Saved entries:
------------

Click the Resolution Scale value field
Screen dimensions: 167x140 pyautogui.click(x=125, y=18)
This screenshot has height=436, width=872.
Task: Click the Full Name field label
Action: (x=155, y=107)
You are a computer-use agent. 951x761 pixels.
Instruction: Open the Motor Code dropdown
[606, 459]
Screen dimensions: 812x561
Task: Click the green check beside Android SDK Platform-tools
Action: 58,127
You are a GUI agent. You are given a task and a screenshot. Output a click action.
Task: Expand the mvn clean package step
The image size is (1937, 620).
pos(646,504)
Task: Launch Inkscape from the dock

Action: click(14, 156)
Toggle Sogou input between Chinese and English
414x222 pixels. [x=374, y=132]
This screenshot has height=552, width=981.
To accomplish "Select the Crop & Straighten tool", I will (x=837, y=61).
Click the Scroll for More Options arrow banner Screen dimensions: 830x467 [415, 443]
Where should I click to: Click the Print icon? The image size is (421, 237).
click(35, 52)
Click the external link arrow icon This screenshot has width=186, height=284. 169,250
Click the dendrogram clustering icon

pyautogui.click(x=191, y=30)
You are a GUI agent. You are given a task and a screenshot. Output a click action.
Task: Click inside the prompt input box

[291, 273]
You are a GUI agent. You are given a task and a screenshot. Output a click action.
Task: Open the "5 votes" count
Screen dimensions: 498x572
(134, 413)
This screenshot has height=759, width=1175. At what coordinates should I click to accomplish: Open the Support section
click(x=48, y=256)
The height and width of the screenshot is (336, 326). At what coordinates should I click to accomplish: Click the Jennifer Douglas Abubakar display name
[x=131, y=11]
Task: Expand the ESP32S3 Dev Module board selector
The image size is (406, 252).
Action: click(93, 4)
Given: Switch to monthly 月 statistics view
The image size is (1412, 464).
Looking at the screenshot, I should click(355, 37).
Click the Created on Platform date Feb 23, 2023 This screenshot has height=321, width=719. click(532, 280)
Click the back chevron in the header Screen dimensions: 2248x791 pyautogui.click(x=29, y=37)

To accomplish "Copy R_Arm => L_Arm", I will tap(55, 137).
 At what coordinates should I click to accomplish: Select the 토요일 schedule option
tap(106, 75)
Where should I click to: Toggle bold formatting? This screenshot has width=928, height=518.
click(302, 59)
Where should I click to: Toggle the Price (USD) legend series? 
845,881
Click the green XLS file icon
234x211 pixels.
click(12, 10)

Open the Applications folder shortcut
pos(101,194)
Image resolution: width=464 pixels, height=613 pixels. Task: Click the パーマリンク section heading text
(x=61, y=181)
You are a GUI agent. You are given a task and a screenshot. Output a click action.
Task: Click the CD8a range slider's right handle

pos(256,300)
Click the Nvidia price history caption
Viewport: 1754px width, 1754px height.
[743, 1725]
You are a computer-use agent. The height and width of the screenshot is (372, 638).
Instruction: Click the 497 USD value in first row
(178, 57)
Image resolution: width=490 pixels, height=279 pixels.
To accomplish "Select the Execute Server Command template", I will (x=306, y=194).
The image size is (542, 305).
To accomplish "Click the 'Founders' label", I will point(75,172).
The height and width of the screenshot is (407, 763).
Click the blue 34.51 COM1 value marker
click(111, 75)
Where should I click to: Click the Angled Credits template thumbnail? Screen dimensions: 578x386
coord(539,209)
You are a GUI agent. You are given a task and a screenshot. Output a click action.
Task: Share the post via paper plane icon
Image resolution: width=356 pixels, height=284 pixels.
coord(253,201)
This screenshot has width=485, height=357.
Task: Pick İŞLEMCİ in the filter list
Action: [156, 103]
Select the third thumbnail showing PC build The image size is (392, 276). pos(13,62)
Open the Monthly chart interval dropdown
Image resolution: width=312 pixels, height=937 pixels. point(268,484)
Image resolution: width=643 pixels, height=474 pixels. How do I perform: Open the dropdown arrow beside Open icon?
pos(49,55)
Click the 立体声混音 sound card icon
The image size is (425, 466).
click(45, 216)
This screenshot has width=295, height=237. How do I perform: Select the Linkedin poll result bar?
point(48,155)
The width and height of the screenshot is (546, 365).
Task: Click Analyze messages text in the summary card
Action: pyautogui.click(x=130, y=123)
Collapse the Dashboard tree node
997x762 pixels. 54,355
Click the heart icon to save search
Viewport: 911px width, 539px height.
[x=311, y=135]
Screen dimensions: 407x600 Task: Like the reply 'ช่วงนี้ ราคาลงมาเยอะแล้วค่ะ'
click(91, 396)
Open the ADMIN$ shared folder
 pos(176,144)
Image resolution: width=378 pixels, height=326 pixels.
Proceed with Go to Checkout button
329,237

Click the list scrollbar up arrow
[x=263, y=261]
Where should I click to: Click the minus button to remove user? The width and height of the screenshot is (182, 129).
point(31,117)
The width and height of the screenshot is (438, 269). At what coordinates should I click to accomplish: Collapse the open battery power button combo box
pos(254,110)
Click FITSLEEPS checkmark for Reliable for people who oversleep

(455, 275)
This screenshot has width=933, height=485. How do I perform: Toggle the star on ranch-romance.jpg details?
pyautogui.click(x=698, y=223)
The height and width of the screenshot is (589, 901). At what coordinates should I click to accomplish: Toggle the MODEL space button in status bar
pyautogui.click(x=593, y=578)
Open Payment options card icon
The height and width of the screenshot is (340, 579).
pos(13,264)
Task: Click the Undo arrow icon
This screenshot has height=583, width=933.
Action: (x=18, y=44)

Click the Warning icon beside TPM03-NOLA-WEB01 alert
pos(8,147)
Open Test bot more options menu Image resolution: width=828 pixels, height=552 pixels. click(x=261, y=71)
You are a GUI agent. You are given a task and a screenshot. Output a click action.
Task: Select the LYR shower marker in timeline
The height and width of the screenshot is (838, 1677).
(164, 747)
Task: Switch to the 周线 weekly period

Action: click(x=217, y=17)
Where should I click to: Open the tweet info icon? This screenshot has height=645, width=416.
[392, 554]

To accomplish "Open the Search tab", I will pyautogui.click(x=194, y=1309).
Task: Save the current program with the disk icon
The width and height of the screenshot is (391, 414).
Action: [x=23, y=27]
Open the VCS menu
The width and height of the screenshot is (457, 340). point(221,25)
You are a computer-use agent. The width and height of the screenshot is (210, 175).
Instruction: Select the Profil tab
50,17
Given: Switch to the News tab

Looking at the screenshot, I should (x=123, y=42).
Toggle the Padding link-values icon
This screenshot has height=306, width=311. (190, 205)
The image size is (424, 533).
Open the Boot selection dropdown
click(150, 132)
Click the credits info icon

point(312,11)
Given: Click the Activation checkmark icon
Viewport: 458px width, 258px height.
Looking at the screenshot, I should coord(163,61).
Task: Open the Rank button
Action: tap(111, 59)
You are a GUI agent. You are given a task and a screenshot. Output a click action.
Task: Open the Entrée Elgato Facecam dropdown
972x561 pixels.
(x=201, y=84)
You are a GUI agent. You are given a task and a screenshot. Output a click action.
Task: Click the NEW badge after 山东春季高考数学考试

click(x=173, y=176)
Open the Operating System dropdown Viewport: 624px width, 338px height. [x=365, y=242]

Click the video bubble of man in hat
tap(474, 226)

------------

_HOW TO COMPLETE THIS TASK_
Write every line of the entries again, word for word.

_ANSWER SPACE_
Click the Resolution Scale value field
Screen dimensions: 167x140 pyautogui.click(x=125, y=18)
This screenshot has height=436, width=872.
Task: Click the Full Name field label
Action: (x=155, y=107)
You are a computer-use agent. 951x761 pixels.
Instruction: Open the Motor Code dropdown
[606, 459]
Screen dimensions: 812x561
Task: Click the green check beside Android SDK Platform-tools
Action: 58,127
You are a GUI agent. You are given a task and a screenshot. Output a click action.
Task: Expand the mvn clean package step
The image size is (1937, 620).
pos(646,504)
Task: Launch Inkscape from the dock

Action: click(14, 156)
Toggle Sogou input between Chinese and English
414x222 pixels. [x=374, y=132]
This screenshot has height=552, width=981.
To accomplish "Select the Crop & Straighten tool", I will (x=837, y=61).
Click the Scroll for More Options arrow banner Screen dimensions: 830x467 [415, 443]
Where should I click to: Click the Print icon? The image size is (421, 237).
click(35, 52)
Click the external link arrow icon This screenshot has width=186, height=284. 169,250
Click the dendrogram clustering icon

pyautogui.click(x=191, y=30)
You are a GUI agent. You are given a task and a screenshot. Output a click action.
Task: Click inside the prompt input box

[291, 273]
You are a GUI agent. You are given a task and a screenshot. Output a click action.
Task: Open the "5 votes" count
Screen dimensions: 498x572
(134, 413)
This screenshot has height=759, width=1175. At what coordinates should I click to accomplish: Open the Support section
click(x=48, y=256)
The height and width of the screenshot is (336, 326). At what coordinates should I click to accomplish: Click the Jennifer Douglas Abubakar display name
[x=131, y=11]
Task: Expand the ESP32S3 Dev Module board selector
The image size is (406, 252).
Action: click(93, 4)
Given: Switch to monthly 月 statistics view
The image size is (1412, 464).
Looking at the screenshot, I should click(355, 37).
Click the Created on Platform date Feb 23, 2023 This screenshot has height=321, width=719. click(532, 280)
Click the back chevron in the header Screen dimensions: 2248x791 pyautogui.click(x=29, y=37)

To accomplish "Copy R_Arm => L_Arm", I will tap(55, 137).
 At what coordinates should I click to accomplish: Select the 토요일 schedule option
tap(106, 75)
Where should I click to: Toggle bold formatting? This screenshot has width=928, height=518.
click(302, 59)
Where should I click to: Toggle the Price (USD) legend series? 
845,881
Click the green XLS file icon
234x211 pixels.
click(12, 10)

Open the Applications folder shortcut
pos(101,194)
Image resolution: width=464 pixels, height=613 pixels. Task: Click the パーマリンク section heading text
(x=61, y=181)
You are a GUI agent. You are given a task and a screenshot. Output a click action.
Task: Click the CD8a range slider's right handle

pos(256,300)
Click the Nvidia price history caption
Viewport: 1754px width, 1754px height.
[743, 1725]
You are a computer-use agent. The height and width of the screenshot is (372, 638).
Instruction: Click the 497 USD value in first row
(178, 57)
Image resolution: width=490 pixels, height=279 pixels.
To accomplish "Select the Execute Server Command template", I will (x=306, y=194).
The image size is (542, 305).
To accomplish "Click the 'Founders' label", I will point(75,172).
The height and width of the screenshot is (407, 763).
Click the blue 34.51 COM1 value marker
click(111, 75)
Where should I click to: Click the Angled Credits template thumbnail? Screen dimensions: 578x386
coord(539,209)
You are a GUI agent. You are given a task and a screenshot. Output a click action.
Task: Share the post via paper plane icon
Image resolution: width=356 pixels, height=284 pixels.
coord(253,201)
This screenshot has width=485, height=357.
Task: Pick İŞLEMCİ in the filter list
Action: [156, 103]
Select the third thumbnail showing PC build The image size is (392, 276). pos(13,62)
Open the Monthly chart interval dropdown
Image resolution: width=312 pixels, height=937 pixels. point(268,484)
Image resolution: width=643 pixels, height=474 pixels. How do I perform: Open the dropdown arrow beside Open icon?
pos(49,55)
Click the 立体声混音 sound card icon
The image size is (425, 466).
click(45, 216)
This screenshot has width=295, height=237. How do I perform: Select the Linkedin poll result bar?
point(48,155)
The width and height of the screenshot is (546, 365).
Task: Click Analyze messages text in the summary card
Action: pyautogui.click(x=130, y=123)
Collapse the Dashboard tree node
997x762 pixels. 54,355
Click the heart icon to save search
Viewport: 911px width, 539px height.
[x=311, y=135]
Screen dimensions: 407x600 Task: Like the reply 'ช่วงนี้ ราคาลงมาเยอะแล้วค่ะ'
click(91, 396)
Open the ADMIN$ shared folder
 pos(176,144)
Image resolution: width=378 pixels, height=326 pixels.
Proceed with Go to Checkout button
329,237

Click the list scrollbar up arrow
[x=263, y=261]
Where should I click to: Click the minus button to remove user? The width and height of the screenshot is (182, 129).
point(31,117)
The width and height of the screenshot is (438, 269). At what coordinates should I click to accomplish: Collapse the open battery power button combo box
pos(254,110)
Click FITSLEEPS checkmark for Reliable for people who oversleep

(455, 275)
This screenshot has width=933, height=485. How do I perform: Toggle the star on ranch-romance.jpg details?
pyautogui.click(x=698, y=223)
The height and width of the screenshot is (589, 901). At what coordinates should I click to accomplish: Toggle the MODEL space button in status bar
pyautogui.click(x=593, y=578)
Open Payment options card icon
The height and width of the screenshot is (340, 579).
pos(13,264)
Task: Click the Undo arrow icon
This screenshot has height=583, width=933.
Action: (x=18, y=44)

Click the Warning icon beside TPM03-NOLA-WEB01 alert
pos(8,147)
Open Test bot more options menu Image resolution: width=828 pixels, height=552 pixels. click(x=261, y=71)
You are a GUI agent. You are given a task and a screenshot. Output a click action.
Task: Select the LYR shower marker in timeline
The height and width of the screenshot is (838, 1677).
(164, 747)
Task: Switch to the 周线 weekly period

Action: click(x=217, y=17)
Where should I click to: Open the tweet info icon? This screenshot has height=645, width=416.
[392, 554]

To accomplish "Open the Search tab", I will pyautogui.click(x=194, y=1309).
Task: Save the current program with the disk icon
The width and height of the screenshot is (391, 414).
Action: [x=23, y=27]
Open the VCS menu
The width and height of the screenshot is (457, 340). point(221,25)
You are a computer-use agent. The width and height of the screenshot is (210, 175).
Instruction: Select the Profil tab
50,17
Given: Switch to the News tab

Looking at the screenshot, I should (x=123, y=42).
Toggle the Padding link-values icon
This screenshot has height=306, width=311. (190, 205)
The image size is (424, 533).
Open the Boot selection dropdown
click(150, 132)
Click the credits info icon

point(312,11)
Given: Click the Activation checkmark icon
Viewport: 458px width, 258px height.
Looking at the screenshot, I should coord(163,61).
Task: Open the Rank button
Action: tap(111, 59)
You are a GUI agent. You are given a task and a screenshot. Output a click action.
Task: Open the Entrée Elgato Facecam dropdown
972x561 pixels.
(x=201, y=84)
You are a GUI agent. You are given a task and a screenshot. Output a click action.
Task: Click the NEW badge after 山东春季高考数学考试

click(x=173, y=176)
Open the Operating System dropdown Viewport: 624px width, 338px height. [x=365, y=242]

Click the video bubble of man in hat
tap(474, 226)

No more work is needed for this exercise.